Task list –
a - According to the Brigid Berlin biography, for how many years was her father chairman of the Hearst media empire?
b - Reproduce the Brigid Berlin biography verbatim, everything from "- Occupation: Painter" down to "American painter (1939–2020)".

Text block –

------------------------------------------------------------------------

- Brigid Berlin in 1967
- Born: September 6, 1939 New York City, U.S.
- Died: July 17, 2020 (aged 80) New York City, U.S.
- Occupation: Painter
- Spouse: John Parker ​ ​(m. 1960, divorced)​
- Parent(s): Richard E. Berlin Muriel Johnson

= Brigid Berlin =

American painter (1939–2020)

Brigid Emmett Berlin (September 6, 1939 – July 17, 2020), also known as Brigid Polk, was an American artist and Warhol superstar.

== Life and career ==

=== Early years ===
Berlin was born on September 6, 1939, in Manhattan in New York City. She was the eldest of three daughters born to socialite parents, Muriel (Johnson) "Honey" Berlin and Richard E. Berlin. Her father was chairman of the Hearst media empire for 32 years.

As a child, Berlin regularly mixed with celebrities and the powerful:
I would pick up the phone and it would be Richard Nixon. My parents entertained Lyndon Johnson, J. Edgar Hoover, and there were lots of Hollywood people because of San Simeon – Clark Gable, Joan Crawford, Dorothy Kilgallen... I have a box of letters, written to my parents in the late 1940s and 1950s from the Duke and Duchess of Windsor.

Her socialite mother frequently worried about Brigid's weight and constantly attempted to get her to lose it through any means, from giving her cash for every pound she lost at age 11 to having the family doctor prescribe amphetamines and dexedrine. Berlin recalled, "My mother wanted me to be a slim, respectable socialite. Instead, I became an overweight troublemaker."

She was briefly married to John Parker, a window dresser. They married in 1960 and later divorced. As Andy Warhol observed in his book Popism: "When Brigid brought her window dresser fiancé home to meet the family, her mother told the doorman to tell him to wait on a bench across the street in Central Park. Then she handed Brigid her wedding present – a hundred dollar bill – and told her to go to Bergdorf's and buy herself some new underwear with it. Then she added, 'Good luck with that fairy.'"

She had three siblings, all younger: sister Richie, who was, for a time, the roommate of Warhol Films' "It Girl" and superstar Edie Sedgwick; youngest sister Christina "Chrissy" Berlin, who was instrumental in engineering the defection of Russian ballet star Mikhail Baryshnikov; and the youngest sibling, brother Richard Berlin Jr.

------------------------------------------------------------------------

Pointing records for screenshots and pages:

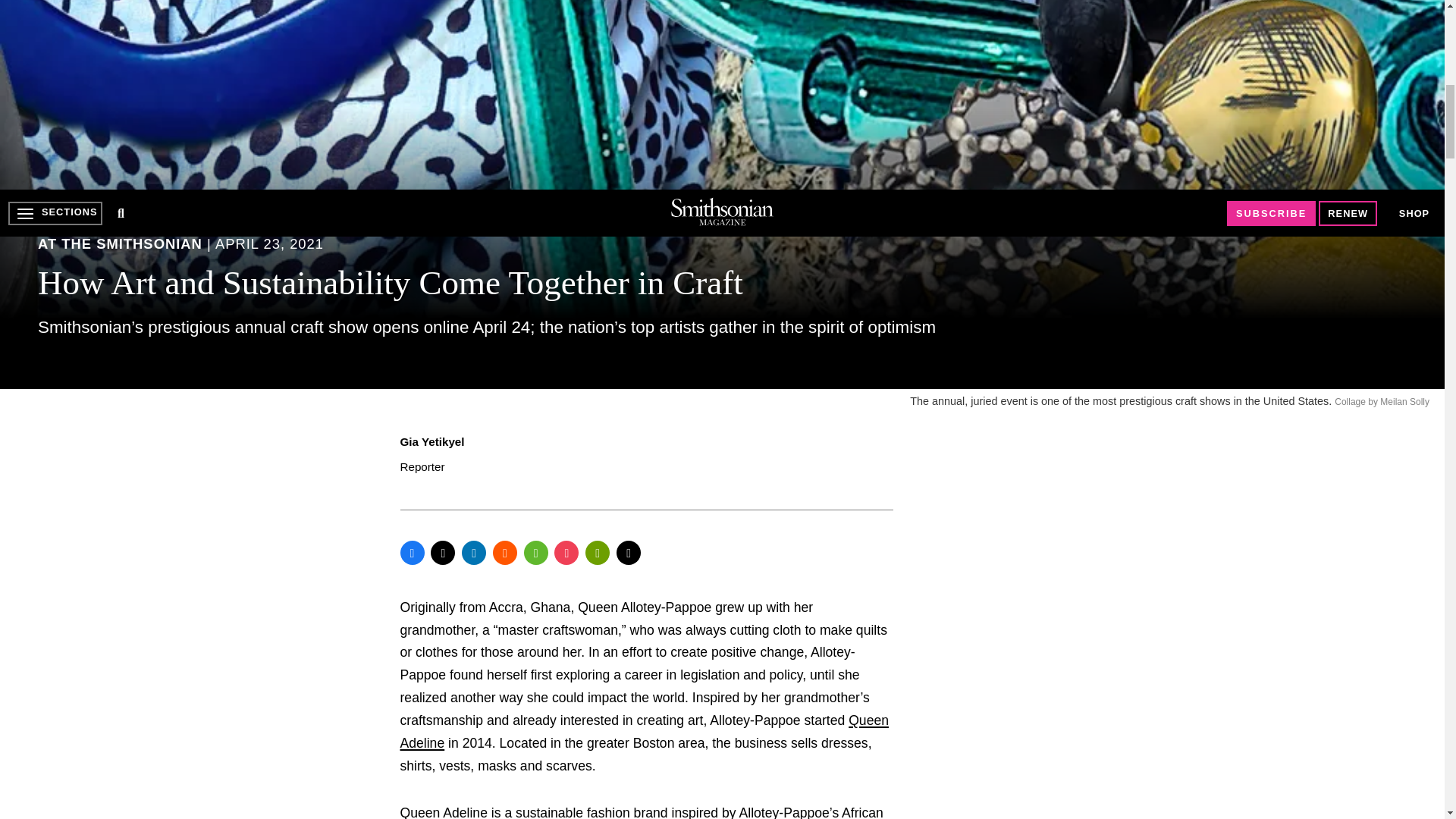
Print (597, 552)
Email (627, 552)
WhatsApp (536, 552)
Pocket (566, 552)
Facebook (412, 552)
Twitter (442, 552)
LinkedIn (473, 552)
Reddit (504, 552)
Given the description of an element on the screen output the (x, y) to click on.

------------------------------------------------------------------------

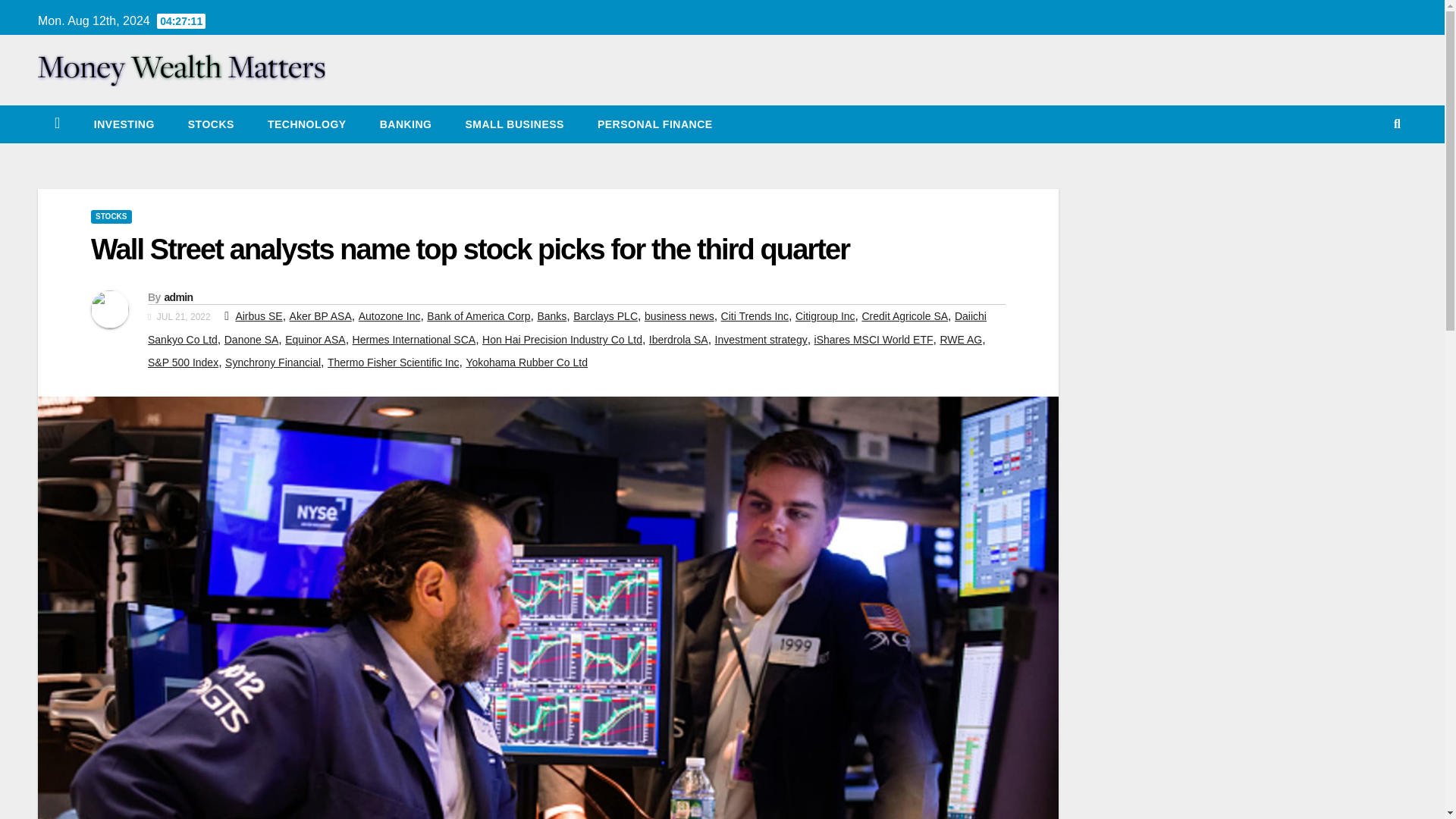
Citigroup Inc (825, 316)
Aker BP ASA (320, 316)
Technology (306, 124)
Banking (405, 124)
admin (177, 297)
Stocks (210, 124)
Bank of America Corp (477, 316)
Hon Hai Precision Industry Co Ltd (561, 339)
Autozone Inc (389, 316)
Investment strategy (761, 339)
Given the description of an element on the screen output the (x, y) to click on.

------------------------------------------------------------------------

Solutions to the tasks –
a - He was chairman for 32 years.

b -
- Occupation: Painter
- Spouse: John Parker ​ ​(m. 1960, divorced)​
- Parent(s): Richard E. Berlin Muriel Johnson

= Brigid Berlin =

American painter (1939–2020)